Der neue Studienauftrag für den Schutz der Logistikzentren sei in diesem Zusammenhang «sehr dienlich». Hierzulande gebe es viele Akteure mit herausragendem Wissen im Drohnenbereich. Tatsächlich sind Schweizer Hochschulen schon heute in der Robotik- und Drohnenforschung führend. Nur die Verzahnung von Armee und Wissenschaft funktioniert bisher zäh.

Die Zeit drängt. Diese Woche wurde publik, dass im Oktober grosse Drohnen über einer wichtigen Schaltanlage des Stromnetzbetreibers Swissgrid in Laufenburg AG gesichtet wurden. Wer sie gesteuert hat und mit welchem Ziel, ist unklar. Bereits im Frühjahr meldeten Soldaten der Schweizer Armee Drohnen über dem Militärflugplatz Meiringen BE.
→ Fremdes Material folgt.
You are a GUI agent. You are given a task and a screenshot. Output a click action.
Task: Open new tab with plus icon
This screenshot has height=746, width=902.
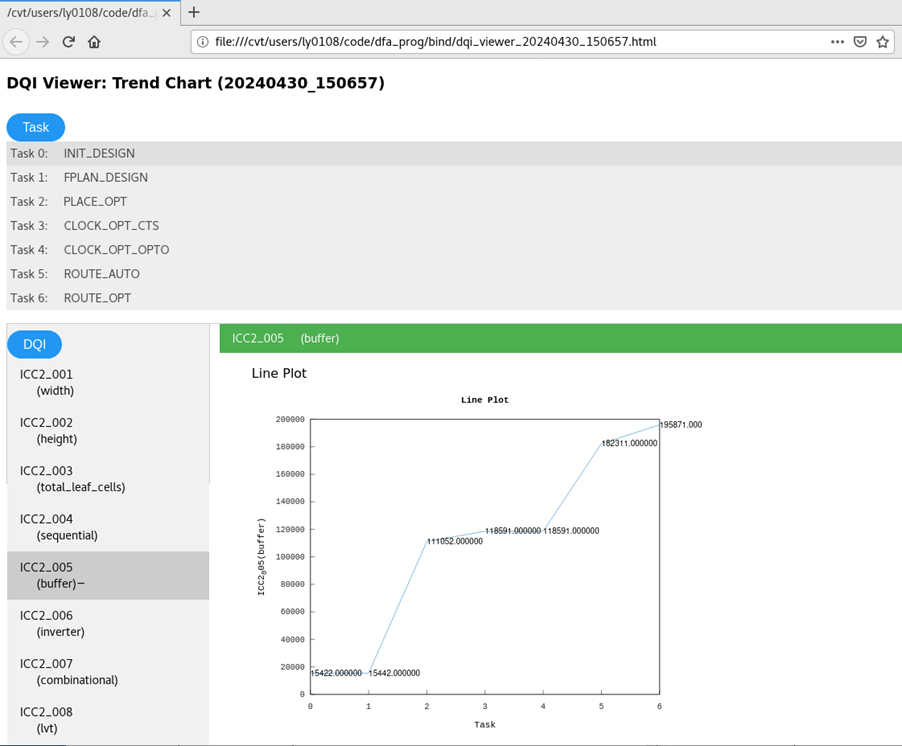point(194,12)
Laser und Netze gegen Drohnen

Während sich Rüstungsbeschaffungen in der Schweiz oft über Jahre hinziehen, hilft sich die Ukraine längst selbst. Forscherinnen und Forscher testen Laser und Netze, um Drohnen vom Himmel zu holen. Und sie entwickeln Systeme, die in die Steuerung feindlicher Flugobjekte eingreifen und sie übernehmen. Bewährt sich eine Technologie, wird sie in heimische Produktion gegeben.

Denn bis ein irgendwo sonst auf der Welt eingekauftes Abwehrsystem in Dienst gestellt werden kann, könnte es bereits wieder veraltet sein.